**WHAT THE TASK REQUIRES**.
Rewrite the listing from its start through the line with "will (x=541, y=224).", replacing "magnet" with "lock" and keeping everything else the same.

-- BEGIN --

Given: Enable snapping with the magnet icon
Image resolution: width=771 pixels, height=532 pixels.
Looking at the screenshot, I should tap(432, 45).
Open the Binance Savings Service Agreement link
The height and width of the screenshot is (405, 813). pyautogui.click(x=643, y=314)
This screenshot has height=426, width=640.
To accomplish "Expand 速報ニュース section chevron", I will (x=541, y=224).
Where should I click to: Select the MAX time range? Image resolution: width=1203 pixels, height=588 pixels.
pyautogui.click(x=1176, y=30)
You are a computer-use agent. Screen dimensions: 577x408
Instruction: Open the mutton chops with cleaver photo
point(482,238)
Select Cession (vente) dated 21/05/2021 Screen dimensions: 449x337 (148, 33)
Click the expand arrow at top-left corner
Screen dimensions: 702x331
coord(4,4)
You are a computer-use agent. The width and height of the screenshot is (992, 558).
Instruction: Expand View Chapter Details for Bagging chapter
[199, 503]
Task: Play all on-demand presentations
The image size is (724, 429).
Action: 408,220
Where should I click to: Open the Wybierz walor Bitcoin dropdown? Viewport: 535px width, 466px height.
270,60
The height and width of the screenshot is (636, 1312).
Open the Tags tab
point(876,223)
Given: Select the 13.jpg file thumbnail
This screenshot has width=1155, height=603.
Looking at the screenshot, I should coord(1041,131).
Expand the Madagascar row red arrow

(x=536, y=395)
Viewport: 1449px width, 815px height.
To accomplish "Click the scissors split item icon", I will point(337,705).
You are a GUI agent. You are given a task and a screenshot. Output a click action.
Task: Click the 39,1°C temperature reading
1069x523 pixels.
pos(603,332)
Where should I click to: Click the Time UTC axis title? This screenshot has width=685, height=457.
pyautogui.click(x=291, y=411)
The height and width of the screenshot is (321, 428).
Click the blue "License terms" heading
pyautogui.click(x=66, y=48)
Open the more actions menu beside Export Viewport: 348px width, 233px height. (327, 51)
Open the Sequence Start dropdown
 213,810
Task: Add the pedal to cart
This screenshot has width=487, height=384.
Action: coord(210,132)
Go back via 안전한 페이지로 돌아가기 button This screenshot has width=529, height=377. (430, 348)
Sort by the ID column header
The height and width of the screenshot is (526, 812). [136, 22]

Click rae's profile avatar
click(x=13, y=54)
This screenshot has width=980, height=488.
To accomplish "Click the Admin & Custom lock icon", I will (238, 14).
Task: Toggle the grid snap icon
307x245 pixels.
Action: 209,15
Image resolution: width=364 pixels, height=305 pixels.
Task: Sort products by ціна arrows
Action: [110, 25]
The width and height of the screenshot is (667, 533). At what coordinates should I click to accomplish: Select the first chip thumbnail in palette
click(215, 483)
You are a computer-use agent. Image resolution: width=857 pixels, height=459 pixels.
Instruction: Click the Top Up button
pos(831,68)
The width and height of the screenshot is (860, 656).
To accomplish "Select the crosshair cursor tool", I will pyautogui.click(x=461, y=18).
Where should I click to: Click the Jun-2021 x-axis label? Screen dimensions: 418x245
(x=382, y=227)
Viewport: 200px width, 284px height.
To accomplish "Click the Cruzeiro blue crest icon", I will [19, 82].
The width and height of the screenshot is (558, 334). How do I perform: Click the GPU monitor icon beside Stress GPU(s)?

-- END --

**COMPLETE OUTPUT**.
Given: Enable snapping with the lock icon
Image resolution: width=771 pixels, height=532 pixels.
Looking at the screenshot, I should tap(432, 45).
Open the Binance Savings Service Agreement link
The height and width of the screenshot is (405, 813). pyautogui.click(x=643, y=314)
This screenshot has height=426, width=640.
To accomplish "Expand 速報ニュース section chevron", I will (x=541, y=224).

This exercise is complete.